Some things in France are well-kept secrets. Countless times, we have heard about something – a concert, fête or market – after it has taken place. These events are rarely well advertised; the organisers rely on le téléphone arabe (bush telegraph) to pass the message. So it is that we lived here for 12 years before we heard of the Christmas crèche at Loze.
The village of Loze
Loze is a tiny village perched on a rocky promontory above the Bonnette Valley, on the causse north of Caylus. It has changed name over the years. It’s marked as Lauze on the Cassini Map (see my post here). Lauzes are split stones that were formerly used as roofing materials instead of tiles.
With 129 inhabitants (2006 census), it is large enough to be a commune in its own right and has a conseil municipal (town council). Our friend Jacqueline is on the council and it was purely by chance that we heard about the crèche from her.
I decided to go and investigate today, leaving the Statistics Freak at home doing the vacuuming (he has his uses).
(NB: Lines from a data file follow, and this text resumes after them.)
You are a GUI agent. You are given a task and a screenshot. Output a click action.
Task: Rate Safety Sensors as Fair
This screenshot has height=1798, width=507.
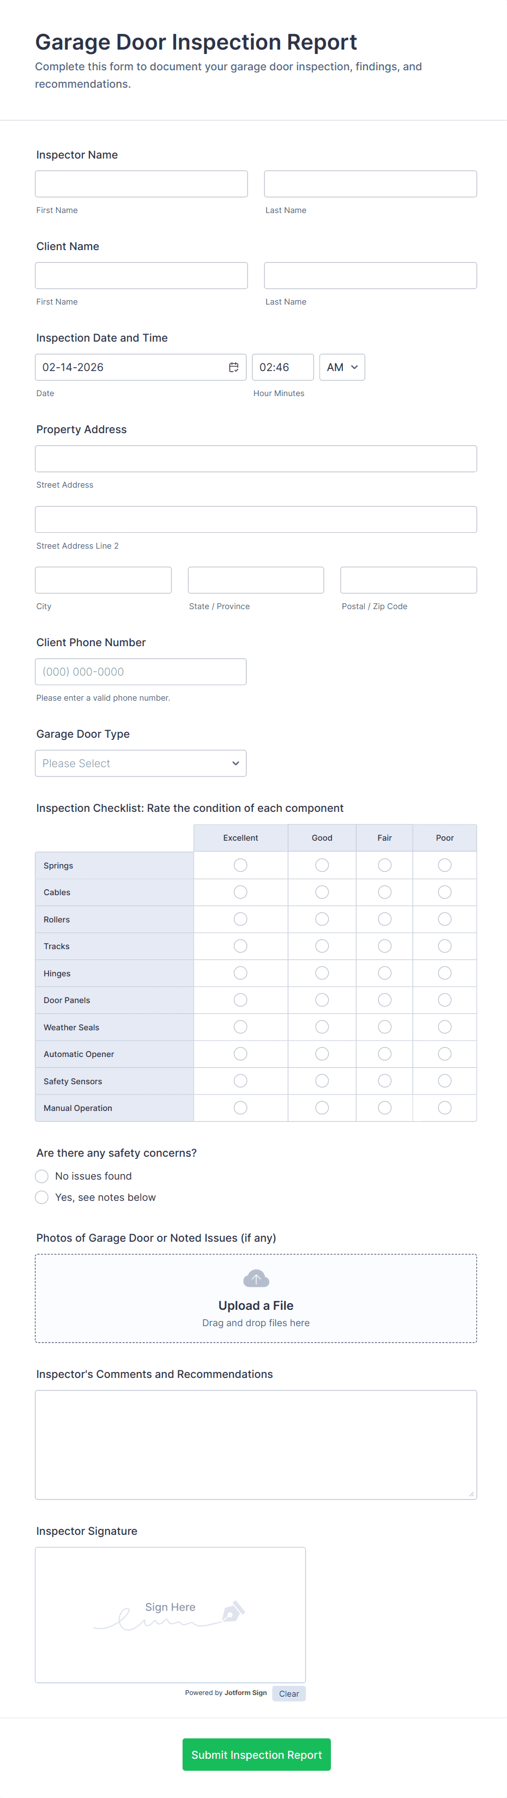(384, 1081)
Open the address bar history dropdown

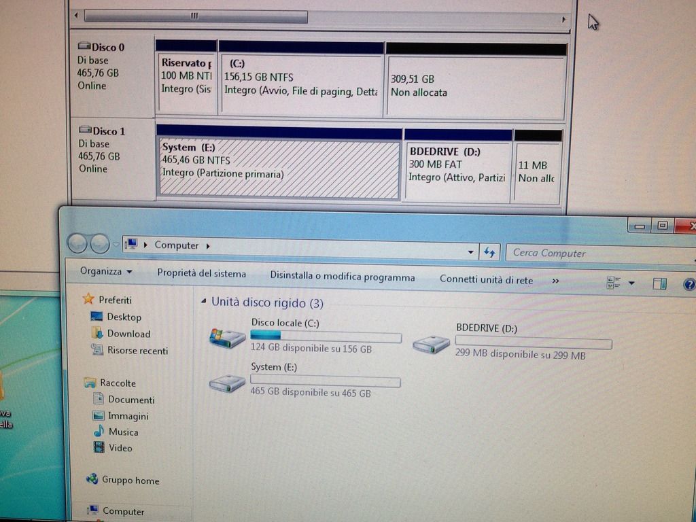(x=472, y=251)
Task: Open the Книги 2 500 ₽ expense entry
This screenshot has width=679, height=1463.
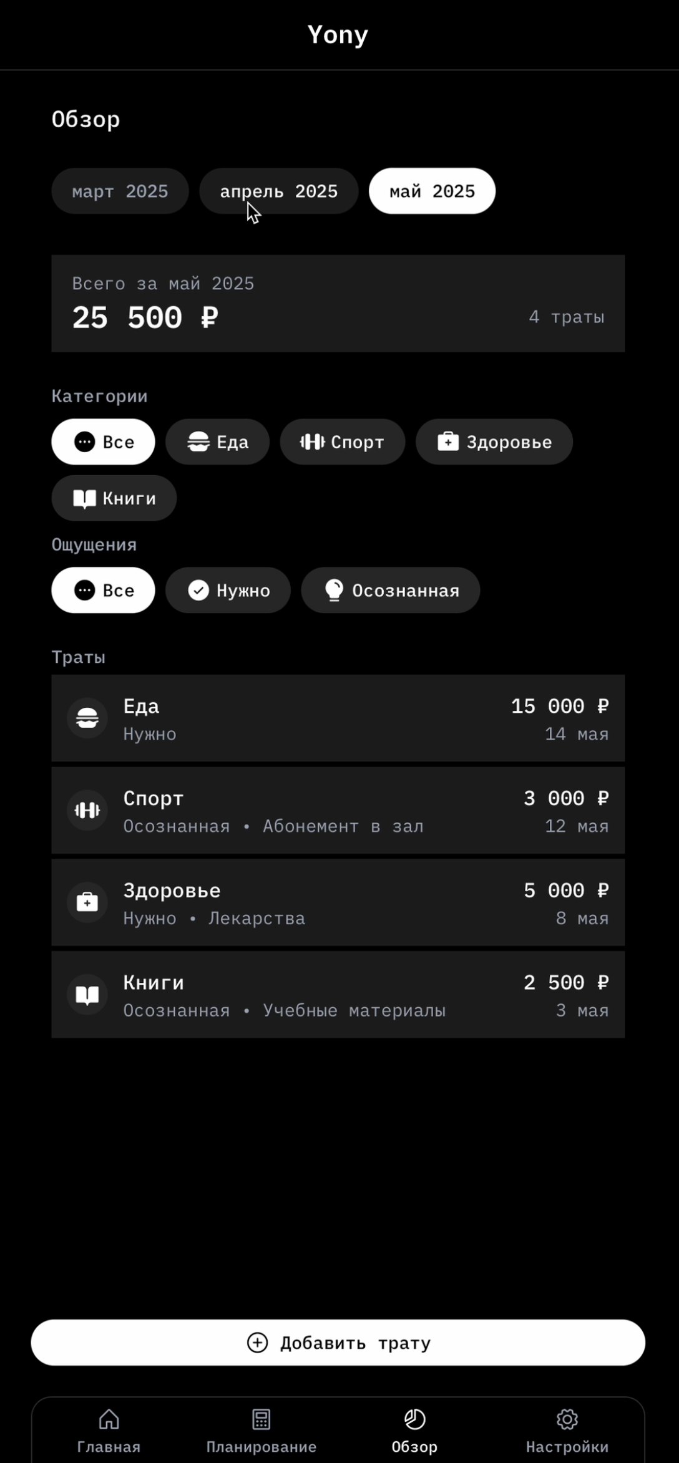Action: [x=338, y=995]
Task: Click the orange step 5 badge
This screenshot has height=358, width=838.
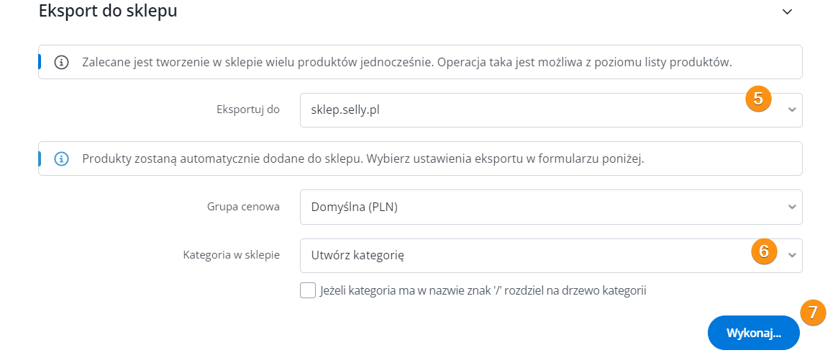Action: 758,98
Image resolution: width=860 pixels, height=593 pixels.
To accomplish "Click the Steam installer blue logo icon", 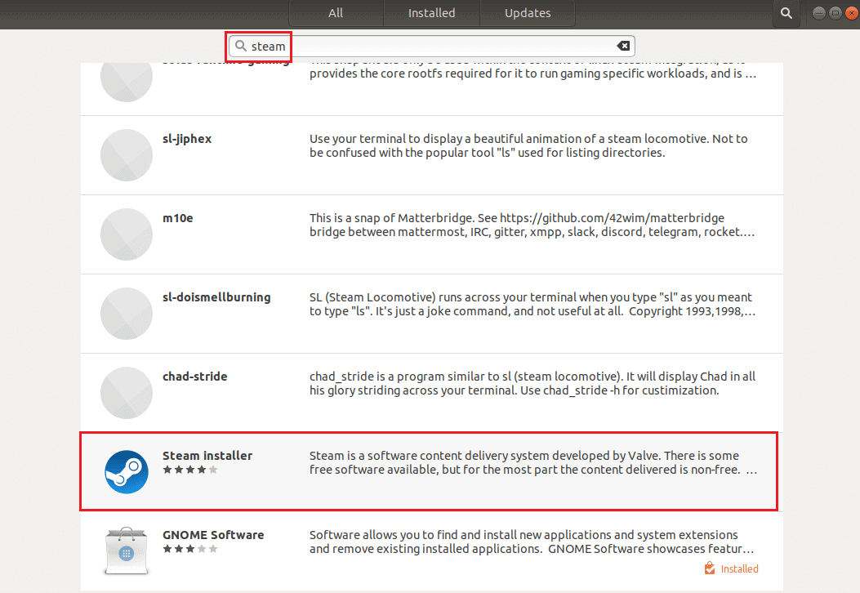I will [x=127, y=471].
I parked in the centre of Loze by the church. It’s a pretty village but I didn’t see a soul. Many of the houses were shuttered up – summer residences, presumably. One or two had hopeful ‘à vendre’ signs in the window.
Crèche in an unorthodox place
The Christmas crèche is a long tradition in France and is normally set up in the church. Loze is different. Bypassing the church, I walked down the icy hill towards the River Bonnette. I was glad that I hadn’t tried to negotiate it in the car – packed snow and black ice on a shaded corner almost got the better of me on foot.
There was no sign, nothing to indicate where to go. But after about 200m, I found what I was looking for. The limestone causse is riddled with caves and, at the side of the road, a large one led back into the hillside. This is the site of the crèche. The other difference from traditional crèches is that the figures, or santons, are about two-thirds lifesize. The Loze santons all look a bit miserable, but you would if you were consigned to a cave with moisture dripping from the roof. Also, Joseph looks like a Russian Orthodox priest, which is not how I have always imagined him.
A notice hanging from a stalactite* explained the origin of crèches in 15th-century Italy, but said nothing about why the denizens of Loze had chosen to put theirs in a cave instead of the church. Who knows, maybe the cave was the site of ancient religious rites performed in pre-Christian times? There is at least one example in the district of a Neolithic tomb with a cross stuck on top of it, showing that more modern residents of the region were content to appropriate their forebears’ holy places.
[*How do you tell the difference between a stalactite and a stalagmite? The mites grow up and the tites fall down. One of the few pearls of wisdom I have retained from my school geography lessons.]
While I was in the area I decided to visit a tiny chapel, Notre Dame des Grâces, stuck on its own at the top of a hill, also overlooking the rolling Bonnette Valley. Naturally, it was shut, so I couldn’t see inside. Even here, isolated chapels need to be locked up so they are not pillaged.
The chapel is described in the Guide Michelin as a pilgrimage chapel. However, I had heard that it was built by a local châtelain, following the death of his beloved wife. Whichever is correct, it is a peaceful place surrounded by heathland with one of the best views in the area.